What’s so appealing about 3-D, anyway?

A while back, I saw two landmark 3-D movies in the same six-month time span: Avatar and the revival of Captain EO at Disneyland. The latter, a 1986 Michael Jackson flick, used 3-D in the sort of ham-handed ridiculous way it had always been used: Asteroids flew into the seats. Evil monsters poked their claws and spears into your face. Cue screams and laughter from audience.

For a movie so closely identified with the current 3-D boom, James Cameron’s Avatar never tried any of these tricks. I quickly forgot I was watching a “3-D movie.” The depth, the added sensation of things being further away, had the subtle effect of making everything seem real, touchable. The 3-D technology was the medium, not the message.

The Nintendo 3DS is at its best when it does Avatar, not Captain EO. Games that make players go gaga over the innovative glasses-free 3-D display are all well and good. But it’s the way the small screen’s 3-D effects make every 3DS game look like a little animated diorama in a shoebox that impresses me the most.

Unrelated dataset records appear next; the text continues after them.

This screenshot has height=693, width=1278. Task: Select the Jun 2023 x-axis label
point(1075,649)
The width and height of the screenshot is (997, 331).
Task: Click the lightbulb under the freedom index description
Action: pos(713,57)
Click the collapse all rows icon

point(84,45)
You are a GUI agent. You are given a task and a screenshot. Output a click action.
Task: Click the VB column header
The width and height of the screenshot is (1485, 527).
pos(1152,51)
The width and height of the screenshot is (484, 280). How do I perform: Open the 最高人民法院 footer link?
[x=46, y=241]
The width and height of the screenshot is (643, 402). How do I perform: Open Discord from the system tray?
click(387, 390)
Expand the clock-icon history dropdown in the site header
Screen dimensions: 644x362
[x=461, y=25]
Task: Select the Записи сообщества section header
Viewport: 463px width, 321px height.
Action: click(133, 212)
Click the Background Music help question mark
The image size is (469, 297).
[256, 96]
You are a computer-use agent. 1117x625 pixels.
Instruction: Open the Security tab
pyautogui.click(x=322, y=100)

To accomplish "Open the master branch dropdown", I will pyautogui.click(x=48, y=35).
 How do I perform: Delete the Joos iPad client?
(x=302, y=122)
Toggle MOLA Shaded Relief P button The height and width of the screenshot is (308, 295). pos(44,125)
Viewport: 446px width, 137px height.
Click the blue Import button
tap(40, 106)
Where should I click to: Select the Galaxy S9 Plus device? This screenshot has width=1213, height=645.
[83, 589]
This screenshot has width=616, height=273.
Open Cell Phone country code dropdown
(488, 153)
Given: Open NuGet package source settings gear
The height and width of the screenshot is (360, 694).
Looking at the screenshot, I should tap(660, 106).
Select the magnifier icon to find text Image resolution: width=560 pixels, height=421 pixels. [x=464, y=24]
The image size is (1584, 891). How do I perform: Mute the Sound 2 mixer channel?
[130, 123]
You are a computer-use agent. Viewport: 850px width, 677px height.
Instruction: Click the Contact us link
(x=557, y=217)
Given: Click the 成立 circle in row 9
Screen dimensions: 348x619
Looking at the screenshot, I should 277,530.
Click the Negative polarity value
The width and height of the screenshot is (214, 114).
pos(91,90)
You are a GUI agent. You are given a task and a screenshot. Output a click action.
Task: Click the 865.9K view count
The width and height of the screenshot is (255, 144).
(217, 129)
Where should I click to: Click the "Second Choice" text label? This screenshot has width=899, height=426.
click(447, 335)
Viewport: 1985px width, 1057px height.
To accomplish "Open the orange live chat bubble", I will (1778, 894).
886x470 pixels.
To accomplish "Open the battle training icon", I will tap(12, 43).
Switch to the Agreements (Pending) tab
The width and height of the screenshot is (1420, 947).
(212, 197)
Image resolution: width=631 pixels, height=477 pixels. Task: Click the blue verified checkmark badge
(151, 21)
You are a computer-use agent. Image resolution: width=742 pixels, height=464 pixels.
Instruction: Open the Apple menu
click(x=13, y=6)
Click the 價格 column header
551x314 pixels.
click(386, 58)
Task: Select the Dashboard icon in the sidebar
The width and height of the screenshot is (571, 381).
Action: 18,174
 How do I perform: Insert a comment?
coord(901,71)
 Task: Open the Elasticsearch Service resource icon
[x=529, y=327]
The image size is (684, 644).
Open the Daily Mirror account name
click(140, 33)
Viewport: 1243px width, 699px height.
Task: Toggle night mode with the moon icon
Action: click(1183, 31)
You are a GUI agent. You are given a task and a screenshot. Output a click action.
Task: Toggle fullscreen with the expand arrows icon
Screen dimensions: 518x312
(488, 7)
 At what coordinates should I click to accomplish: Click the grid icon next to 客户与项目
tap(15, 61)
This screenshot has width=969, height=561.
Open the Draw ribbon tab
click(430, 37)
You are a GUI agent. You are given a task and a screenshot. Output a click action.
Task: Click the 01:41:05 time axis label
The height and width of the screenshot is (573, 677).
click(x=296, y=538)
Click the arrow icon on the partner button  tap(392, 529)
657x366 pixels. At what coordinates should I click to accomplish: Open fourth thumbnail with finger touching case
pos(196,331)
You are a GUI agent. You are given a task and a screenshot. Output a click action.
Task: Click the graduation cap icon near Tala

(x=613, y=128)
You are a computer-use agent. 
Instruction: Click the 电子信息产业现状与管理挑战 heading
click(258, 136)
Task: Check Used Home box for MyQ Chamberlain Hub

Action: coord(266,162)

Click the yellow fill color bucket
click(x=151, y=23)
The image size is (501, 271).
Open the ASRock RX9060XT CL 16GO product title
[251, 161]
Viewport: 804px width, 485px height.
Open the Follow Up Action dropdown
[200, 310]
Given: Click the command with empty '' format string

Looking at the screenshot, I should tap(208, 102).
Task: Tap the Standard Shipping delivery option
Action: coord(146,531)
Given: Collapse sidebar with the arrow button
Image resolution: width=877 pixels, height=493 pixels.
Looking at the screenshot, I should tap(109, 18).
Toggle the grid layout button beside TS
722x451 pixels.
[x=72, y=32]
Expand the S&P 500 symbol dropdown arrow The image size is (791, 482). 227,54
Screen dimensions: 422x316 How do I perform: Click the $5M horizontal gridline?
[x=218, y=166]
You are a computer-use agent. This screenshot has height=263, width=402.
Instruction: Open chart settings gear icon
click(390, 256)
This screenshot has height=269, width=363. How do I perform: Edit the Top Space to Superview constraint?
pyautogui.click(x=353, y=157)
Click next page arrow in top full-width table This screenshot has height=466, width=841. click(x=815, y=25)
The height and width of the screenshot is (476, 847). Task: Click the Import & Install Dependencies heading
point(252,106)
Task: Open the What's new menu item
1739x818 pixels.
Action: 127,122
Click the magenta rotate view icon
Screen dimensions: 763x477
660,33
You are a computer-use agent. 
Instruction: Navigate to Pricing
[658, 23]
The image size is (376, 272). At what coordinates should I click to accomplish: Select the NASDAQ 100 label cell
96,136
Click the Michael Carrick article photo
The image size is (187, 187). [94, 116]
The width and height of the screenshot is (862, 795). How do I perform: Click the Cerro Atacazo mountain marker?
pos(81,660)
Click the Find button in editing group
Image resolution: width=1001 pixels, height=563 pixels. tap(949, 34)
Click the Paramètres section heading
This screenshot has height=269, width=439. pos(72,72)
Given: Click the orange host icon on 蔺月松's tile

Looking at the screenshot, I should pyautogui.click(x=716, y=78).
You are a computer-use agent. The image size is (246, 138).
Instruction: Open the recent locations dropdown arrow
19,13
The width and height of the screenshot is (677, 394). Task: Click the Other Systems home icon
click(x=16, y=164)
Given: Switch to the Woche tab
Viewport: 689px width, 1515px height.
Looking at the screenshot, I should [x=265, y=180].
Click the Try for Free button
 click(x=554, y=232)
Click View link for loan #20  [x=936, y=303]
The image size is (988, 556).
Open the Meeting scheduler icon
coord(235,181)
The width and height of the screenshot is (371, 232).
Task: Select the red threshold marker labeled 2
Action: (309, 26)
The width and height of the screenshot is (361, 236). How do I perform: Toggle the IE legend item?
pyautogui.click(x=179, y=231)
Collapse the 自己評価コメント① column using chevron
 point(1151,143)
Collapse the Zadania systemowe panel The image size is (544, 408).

Something about that third dimension brings games to life.

Nintendo 3DS Review: It's Totally in Your Face

The $250 3DS, already available in Japan and coming stateside March 27, is a gadget with the weight of the world on its bezels. Nintendo has enjoyed uninterrupted dominance in the handheld gaming space since it practically created that space with Game Boy in 1989. This is now under assault from Apple’s suite of touchable phones and tablets, which play an increasingly enjoyable library of games for significantly lower prices.

Once again, Nintendo’s proposal is typical Nintendo — staunchly conservative and wildly innovative in equal measure. On the one hand, it emphasizes $40 retail games over cheap downloads, and the company says it won’t try to attract indie “garage game” developers. On the other hand, it has positively leapfrogged the competition by utilizing a glasses-free 3-D screen, in the same way that the original Nintendo DS led the way with its touch interface.

As other writers have already elaborated upon, the 3-D screen is made significantly better by the “volume control” slider to its right. You can crank the 3-D up all the way if you want to enjoy the full depth-of-field effects, but to view these you’ll need to hold the 3DS rather close to your face, pointed square at your eyeballs.

This is not nearly as taxing as it sounds — I’ve played it at length with the machine in just that position and never felt tired. But if you want, you can crank down the 3-D, sacrificing the full force of its power for a more relaxed viewing angle.